Finding the Sentinel Node.

Before surgery a small amount of radioactive fluid is injected around the site of the melanoma biopsy scar. A special scan locates the likely position of the sentinel node(s). The position of the node will be marked on your skin.

Just before the operation a small amount of blue dye will also be injected around the biopsy scar.

Your surgeon uses a radiation detection probe and the presence of blue dye in the lymphatics to locate the sentinel node.

Removal of the sentinel node requires a general anaesthetic.

Occasionally, despite the scan and blue dye, no lymph node can be found.

Does removing the sentinel lymph node cause problems?

Possible complications include bleeding, infection, wound healing problems and scarring. Sometime the armpit or groin region can feel a little stiff for a while.

Removal of the lymph nodes can cause a build up of fluid at the site of the wound (a seroma). There is a very small chance of fluid build up affecting the entire limb (lymphedema).

1% of people have an allergic reaction to the blue dye. Should this happen your anesthetist and theatre team are trained to deal with this.

The blue dye will dis-colour your urine for a few days. Please don’t be alarmed – it is temporary.

How long will the results take to become available?

The pathologist examines the node under the microscope. The results take 1-2 weeks to become available.

What happens if the sentinel lymph node is positive?

If melanoma cells are found within the sentinel node the result is considered positive. This means you have stage 3 melanoma.

Your surgeon will discuss the results with you and your family. Commonly you will be offered a further operation to remove the remainder of the lymph nodes in that area. This second operation is called a completion lymphadenectomy or lymph node dissection.

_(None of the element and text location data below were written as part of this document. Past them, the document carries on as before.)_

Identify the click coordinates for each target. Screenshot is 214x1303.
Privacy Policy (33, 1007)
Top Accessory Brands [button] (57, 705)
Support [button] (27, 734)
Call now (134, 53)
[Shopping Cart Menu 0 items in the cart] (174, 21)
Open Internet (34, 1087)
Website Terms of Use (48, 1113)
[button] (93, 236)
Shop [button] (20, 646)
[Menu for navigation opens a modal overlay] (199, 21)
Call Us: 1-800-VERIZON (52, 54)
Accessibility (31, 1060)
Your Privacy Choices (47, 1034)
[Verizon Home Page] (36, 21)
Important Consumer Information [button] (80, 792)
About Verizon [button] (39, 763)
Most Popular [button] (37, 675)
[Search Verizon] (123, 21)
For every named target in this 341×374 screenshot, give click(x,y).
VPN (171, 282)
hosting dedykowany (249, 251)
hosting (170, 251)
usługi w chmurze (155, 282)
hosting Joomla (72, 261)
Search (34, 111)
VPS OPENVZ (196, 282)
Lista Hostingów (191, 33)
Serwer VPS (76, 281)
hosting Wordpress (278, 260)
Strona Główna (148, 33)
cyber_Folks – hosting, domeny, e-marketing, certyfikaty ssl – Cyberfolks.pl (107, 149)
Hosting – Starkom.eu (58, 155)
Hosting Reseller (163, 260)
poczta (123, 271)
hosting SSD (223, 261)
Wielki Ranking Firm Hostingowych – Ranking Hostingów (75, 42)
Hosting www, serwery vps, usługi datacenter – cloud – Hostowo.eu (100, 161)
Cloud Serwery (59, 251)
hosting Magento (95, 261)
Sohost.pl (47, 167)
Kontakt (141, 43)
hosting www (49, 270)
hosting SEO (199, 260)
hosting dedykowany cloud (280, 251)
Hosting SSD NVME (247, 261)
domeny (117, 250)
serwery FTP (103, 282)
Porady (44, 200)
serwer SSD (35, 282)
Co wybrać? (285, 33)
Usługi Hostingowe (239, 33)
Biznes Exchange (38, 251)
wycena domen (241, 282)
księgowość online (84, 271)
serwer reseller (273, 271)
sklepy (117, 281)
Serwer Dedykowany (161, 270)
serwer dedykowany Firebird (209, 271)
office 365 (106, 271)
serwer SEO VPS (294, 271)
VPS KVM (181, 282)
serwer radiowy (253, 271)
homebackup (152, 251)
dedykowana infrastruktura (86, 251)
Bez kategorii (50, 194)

After surgery & when you go home

  • Tiredness - you will feel rather tired after the operation and for the next few weeks. Gradually return to normal activities over 4-6 weeks.
  • Wound care - you may shower after 48 hours and remove the outer dressing (Nurses will assist with this). Showering is better than bathing. The tape on your wound (Micropore) should be patted dry or dried with a hair dryer on cool (to avoid burns).
  • Seroma - if a collection of fluid (seroma) develops, then please call my secretary or clinic nurse for an appointment to have the fluid drained away. This is done by using a small needle.
  • Driving - you will be able to start driving when you feel that you can safely control a motor vehicle.
  • Everyday activities - you will need help at home for about 4 weeks with activities such as cooking, laundry and housework.